Media Archive

Technology beams students, teachers into one virtual classroom

Article from The Piscataquis Observer, Vol. 166, No. 37, September 15, 2004

By Jessica Lee
Staff Writer

MILO The classroom at Penquis Valley High School looks like something out of a sci-fi film.

The teacher expertly manipulates a touch-screen at a computer on her desktop, resembling a pilot maneuvering a ship through outer space.

Students in classrooms dozens of miles away interact instantaneously thanks to a high-speed cable connection and a projection screen, asking questions of their teacher, sharing ideas and comments on the day's assignments.

The ATM classroom short for asynchronous transfer mode, a broad band, fiber-optic networking system that transmits voice, video, and data is wired with microphones and video cameras, which broadcast live feeds from the class in the Milo school to like classrooms at Piscataquis Community High School in Guilford and Dexter Regional High School in Dexter.

Through this technology, approximately 20 high school students in those three schools are, ironically, able to take a course in science fiction and fantasy an arts elective. Other ATM classes being offered this year at these participating schools are AP Calculus, Advanced Biology, Spanish 4, History of Journalism and Maine History.

"These are high-interest, work-intensive courses that schools couldn't offer on their own" due to budget constraints, said Penquis Valley Principal John Robinson.

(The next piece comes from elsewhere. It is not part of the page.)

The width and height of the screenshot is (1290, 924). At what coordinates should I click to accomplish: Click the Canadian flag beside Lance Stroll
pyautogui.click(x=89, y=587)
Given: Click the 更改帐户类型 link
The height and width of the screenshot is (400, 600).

During the science fiction and fantasy class last week, students in all three schools discussed the book "Hitchhiker's Guide to the Galaxy," written by Douglas Adams, with teacher Amber McMillan, also the 10th grade American literature teacher and the eighth gradg language arts teacher.

"I'm not a Trekkie; I don't speak Kling-on," she joked with her students last Thursday morning, during a discussion about the book and science fiction in general. The teacher does, however, know how to beam her students up quite literally.

With a touch of her hand on a computer screen, McMillan can change a camera shot in any of the three classrooms to project an image of a single student or a group. With ease, she broadcasts a radio recording of the space opera, which can be heard in stereo in all the classes, as well.

The students at Penquis Valley are excited to be taking a course in a favorite topic. Many of them admit to reading fantasy and science fiction books voraciously anyways, so homework (at least in this class) doesn't seem much like homework.

They also will be writing novellas or short stories in the genre this year, and all of them share their ideas (vampires, dragons and time travel are popular) with the teacher eagerly.

According to student James McGuinness of Brownville, who also is taking the Maine history course taught in the ATM classroom, there is "sometimes a delay" in the interactive set-up, but "it's not too bad."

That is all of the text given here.